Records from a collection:
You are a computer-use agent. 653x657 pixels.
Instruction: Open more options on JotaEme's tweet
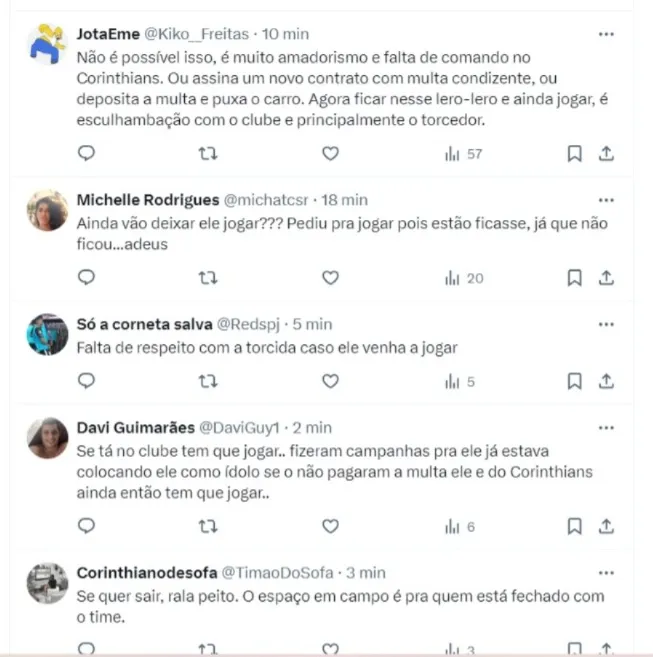(606, 33)
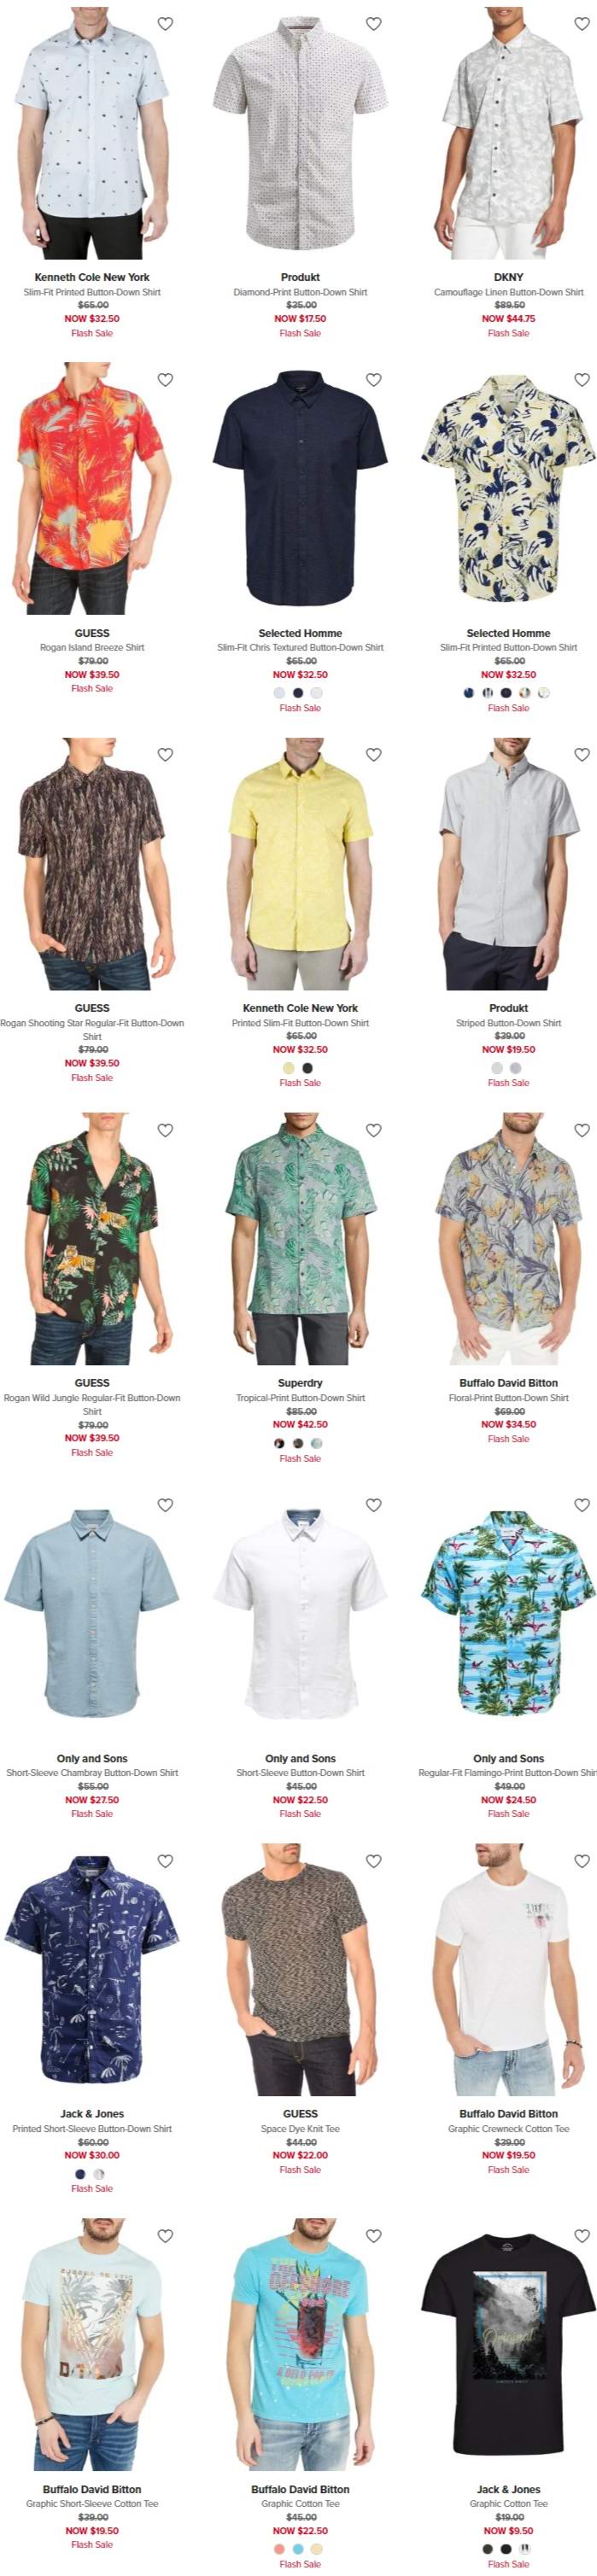Select dark blue swatch for Jack & Jones Printed shirt
The height and width of the screenshot is (2576, 597).
pyautogui.click(x=80, y=2174)
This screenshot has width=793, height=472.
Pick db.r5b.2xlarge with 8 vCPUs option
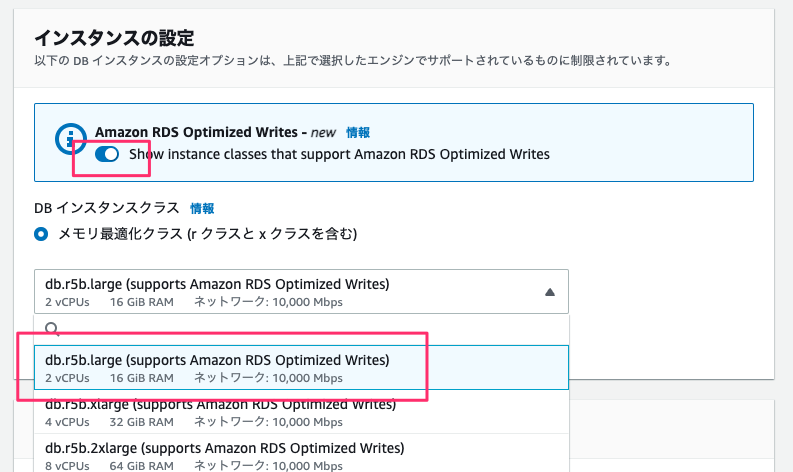tap(301, 453)
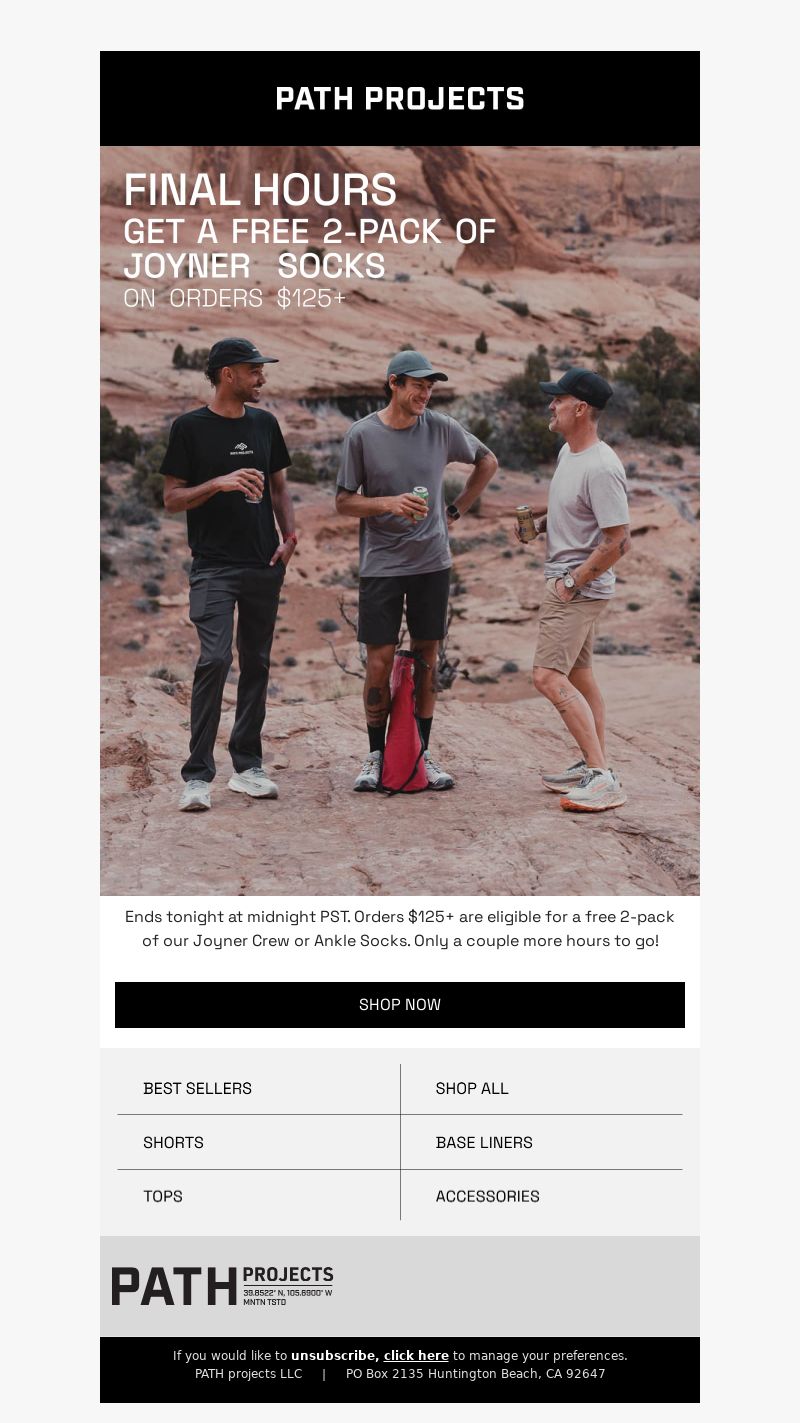Click the PO Box Huntington Beach address

475,1374
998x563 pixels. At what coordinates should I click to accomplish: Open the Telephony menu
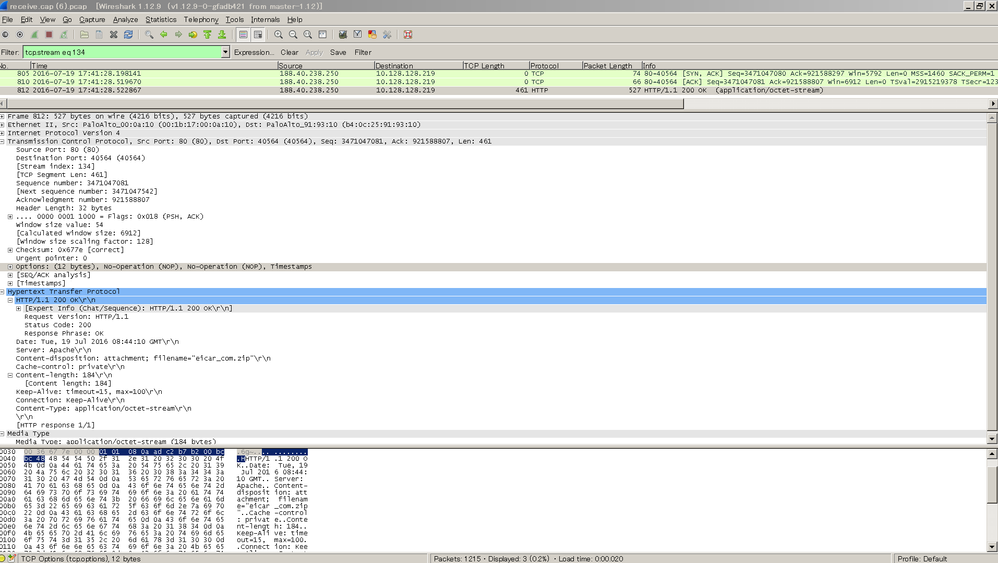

--- Try it ---
Copy every line above exactly, leaving no picture in the copy.

--- Output ---
You are a computer-use agent. 653x657 pixels.
Instruction: Open more options on JotaEme's tweet
(606, 33)
Select dark blue swatch for Jack & Jones Printed shirt
The height and width of the screenshot is (2576, 597).
pyautogui.click(x=80, y=2174)
This screenshot has width=793, height=472.
Pick db.r5b.2xlarge with 8 vCPUs option
tap(301, 453)
Click the PO Box Huntington Beach address

475,1374
998x563 pixels. At what coordinates should I click to accomplish: Open the Telephony menu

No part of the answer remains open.